In conclusion, the output of search engines changes at a surprisingly high rate over time, as high as 64% depending on the search engine used and the time between query submissions. Furthermore, as high as 49% of the URLs that appear in the Top 10 of some result set disappear in subsequent results, only to reappear again later. We hypothesize that the reason for the observed instability in search results is quality-for-speed tradeoffs made by the search engines, not the addition of new documents that push older ones outside the 200 document window. Other studies have indicated that the most search engines are not increasing the size of their indices dramatically indicating that not only are the search engines unable to return information contained within their own indices, but are covering an decreasing portion of the Web[17,3]. Unstable search engine results are counter-intuitive for the average user leading to potential confusion and frustration when trying to reproduce the results of previous searches. Scientists that use the Web to locate up-to-date research information run into the same problems. Scientists using search engine results as part of their experimental research (e.g., [10]) need to consider whether instability affects the results of their experiments. Educators that make use of search engines in assignments may find those assignments to be unfair because their results cannot be replicated. And people that use the Web for dissemination of information may find that even though a search engine has indexed their information, it may still not be retrievable. In addition, unstable searching does make large-scale, albeit slower search resources more attractive. For example the Internet Archive[7] is attempting to archive the entire Web. While it will unlikely be as fast as modern search engines, it may be both stable and comprehensive.

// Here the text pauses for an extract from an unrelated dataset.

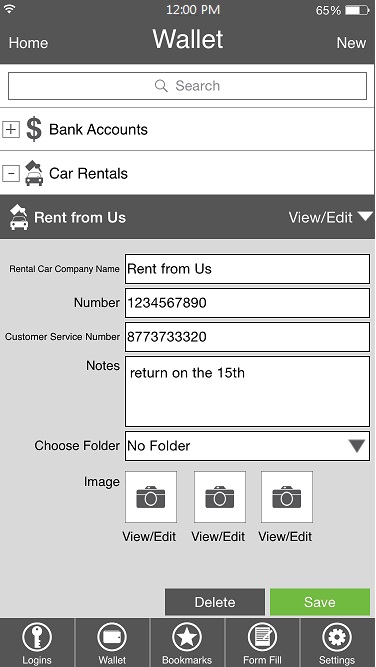This screenshot has height=667, width=376.
Task: Go to Home in header
Action: click(x=28, y=43)

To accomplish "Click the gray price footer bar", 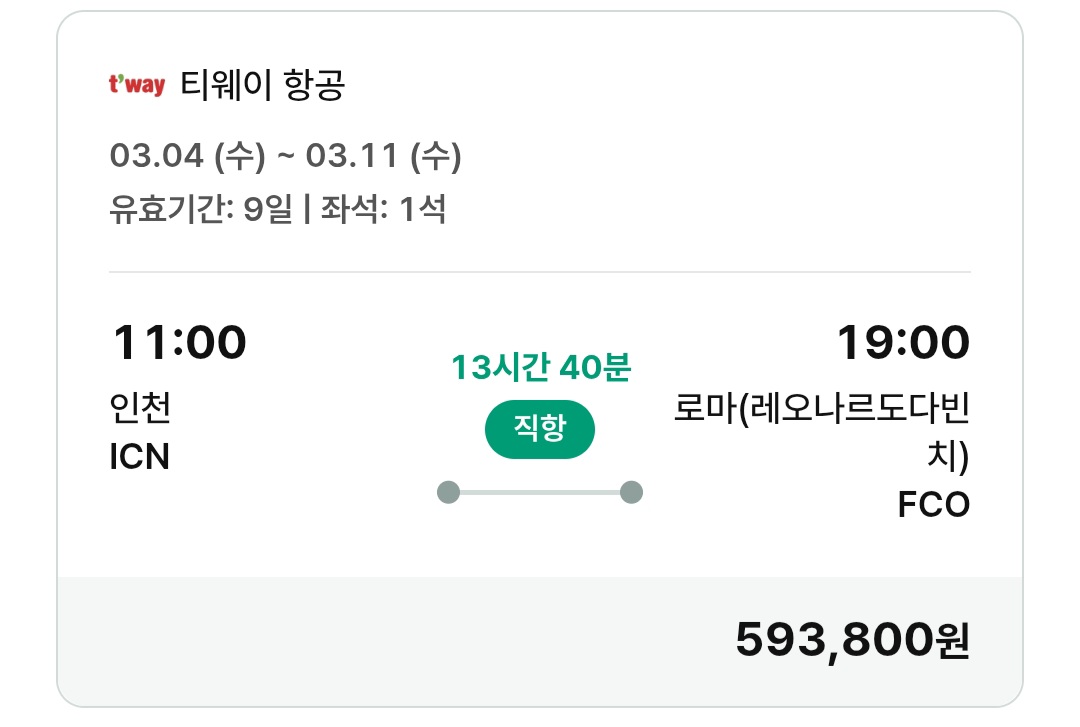I will pyautogui.click(x=400, y=640).
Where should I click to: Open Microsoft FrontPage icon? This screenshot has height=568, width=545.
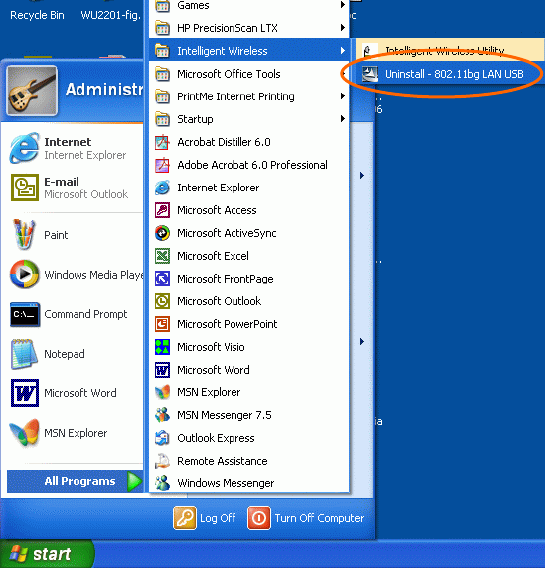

We would like to thank Mary Kaye Rodgers, for her assistance and support during the writing of this paper. Steve Lawrence, Susan Dumais, Oren Zamir, Steve Tanimoto, and Efthimis Efthimiadis also contributed to early drafts of this paper. This paper marks the final chapter in Drs. Selberg and Etzioni's joint research on metasearch while at the University of Washington, and both would like to extend hearty thanks to the faculty, staff, and students of the University of Washington for their support for the past six years.